ACTIVITY => In the entries that follow, the first line to write out is the one containing "Com com des Monts du Pilat (60, 2436)", and the last is the one containing "Comment venir ? (165, 2127)". Reproduce that stretch exactly, with nothing before or after it.

AVAILABLE DATA =>
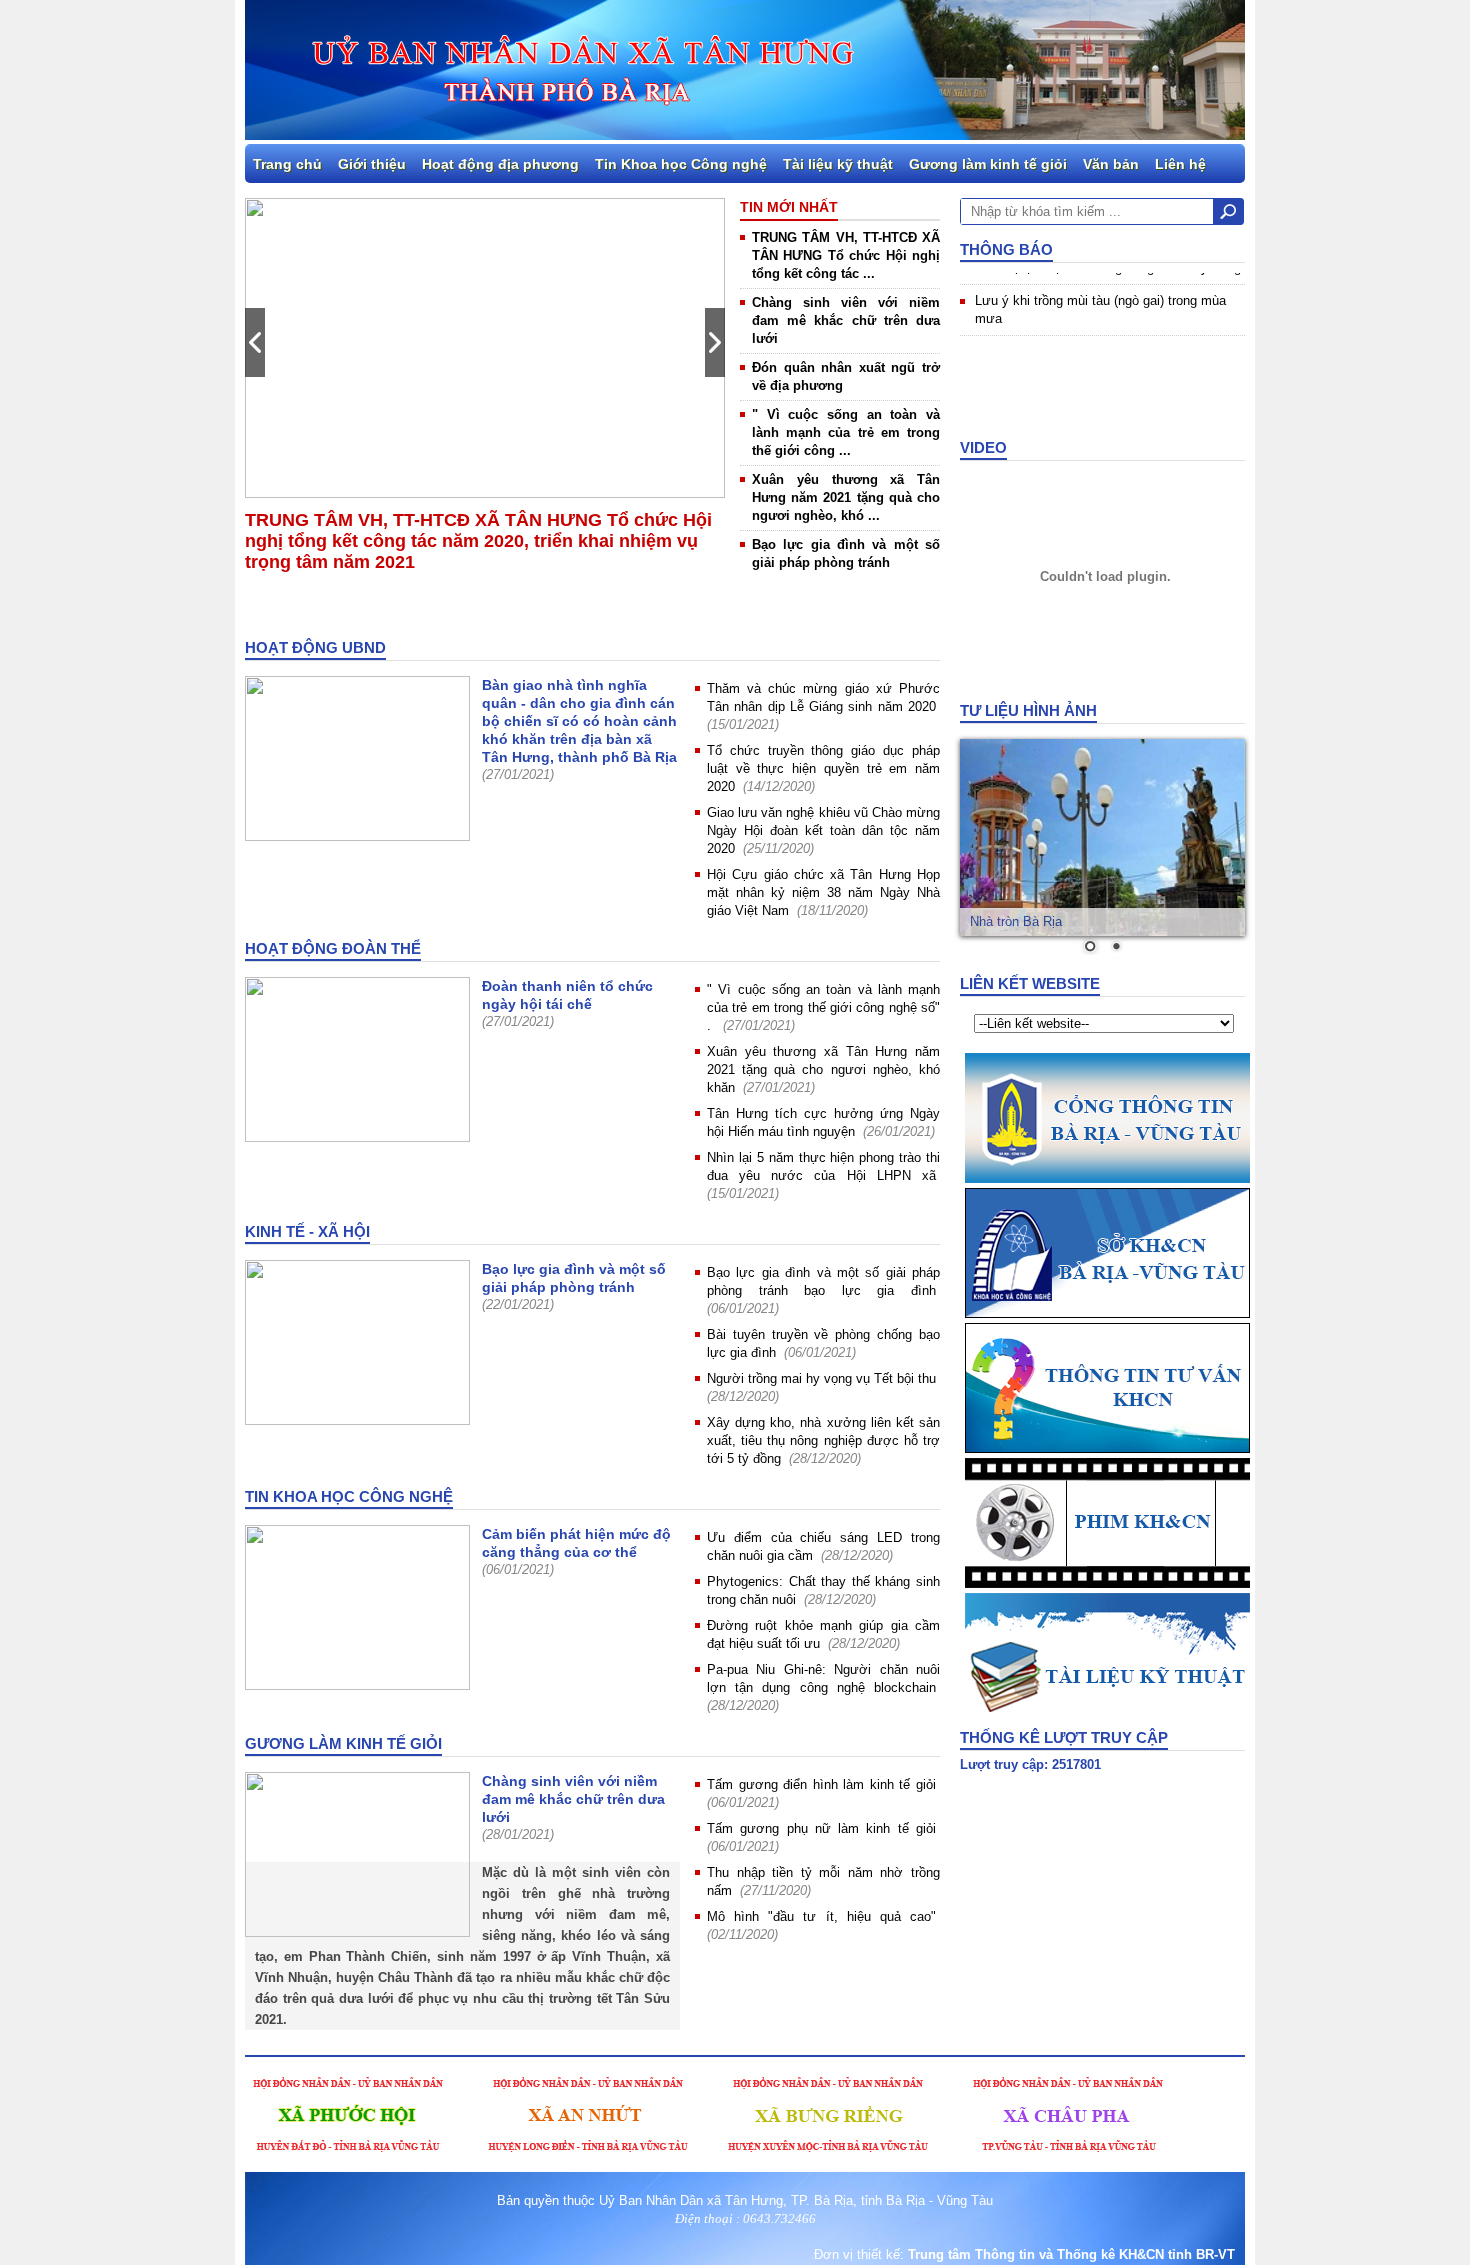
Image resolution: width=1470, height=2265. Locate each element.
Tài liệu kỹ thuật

--

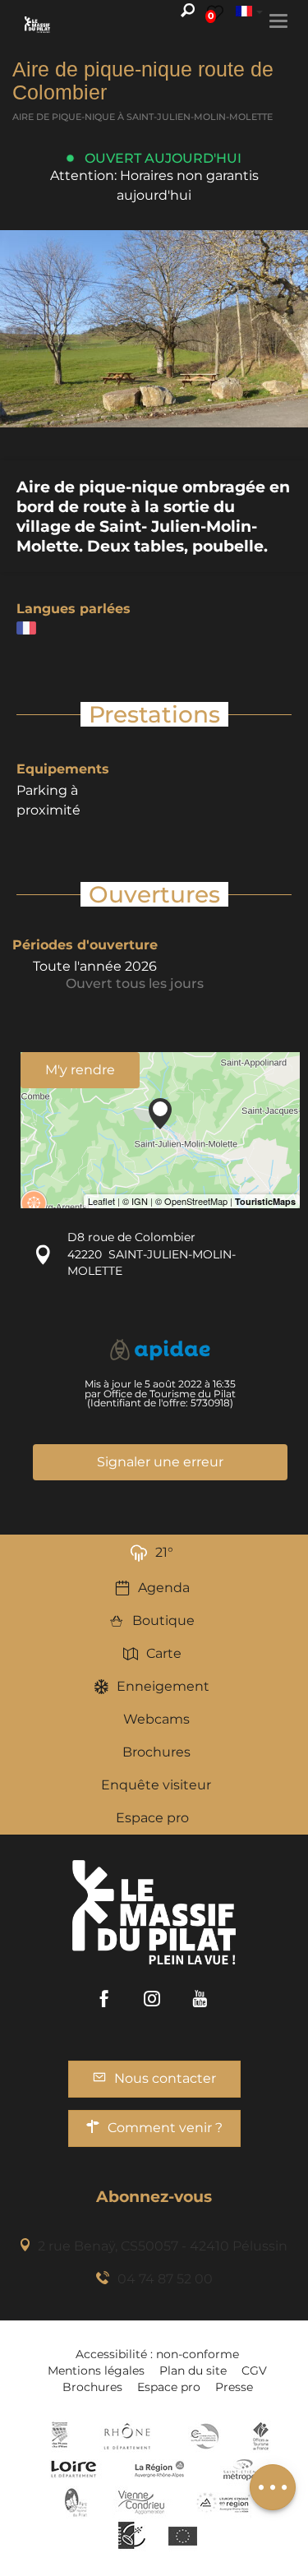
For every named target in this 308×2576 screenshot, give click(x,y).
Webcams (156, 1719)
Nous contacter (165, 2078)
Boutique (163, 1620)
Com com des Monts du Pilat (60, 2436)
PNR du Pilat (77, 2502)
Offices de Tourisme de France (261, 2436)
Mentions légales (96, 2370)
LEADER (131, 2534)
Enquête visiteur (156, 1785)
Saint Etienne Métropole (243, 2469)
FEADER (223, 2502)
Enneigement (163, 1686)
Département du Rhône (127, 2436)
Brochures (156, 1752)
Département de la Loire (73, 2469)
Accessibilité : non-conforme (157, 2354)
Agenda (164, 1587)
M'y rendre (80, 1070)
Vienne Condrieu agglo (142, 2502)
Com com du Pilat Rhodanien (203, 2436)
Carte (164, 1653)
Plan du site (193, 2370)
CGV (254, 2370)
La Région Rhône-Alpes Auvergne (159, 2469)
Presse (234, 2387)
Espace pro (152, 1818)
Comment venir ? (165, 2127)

YOUR SOLUTION =>
Com com des Monts du Pilat (60, 2436)
PNR du Pilat (77, 2502)
Offices de Tourisme de France (261, 2436)
Mentions légales (96, 2370)
LEADER (131, 2534)
Enquête visiteur (156, 1785)
Saint Etienne Métropole (243, 2469)
FEADER (223, 2502)
Enneigement (163, 1686)
Département du Rhône (127, 2436)
Brochures (156, 1752)
Département de la Loire (73, 2469)
Accessibilité : non-conforme (157, 2354)
Agenda (164, 1587)
M'y rendre (80, 1070)
Vienne Condrieu agglo (142, 2502)
Com com du Pilat Rhodanien (203, 2436)
Carte (164, 1653)
Plan du site (193, 2370)
CGV (254, 2370)
La Région Rhône-Alpes Auvergne (159, 2469)
Presse (234, 2387)
Espace pro (152, 1818)
Comment venir ? (165, 2127)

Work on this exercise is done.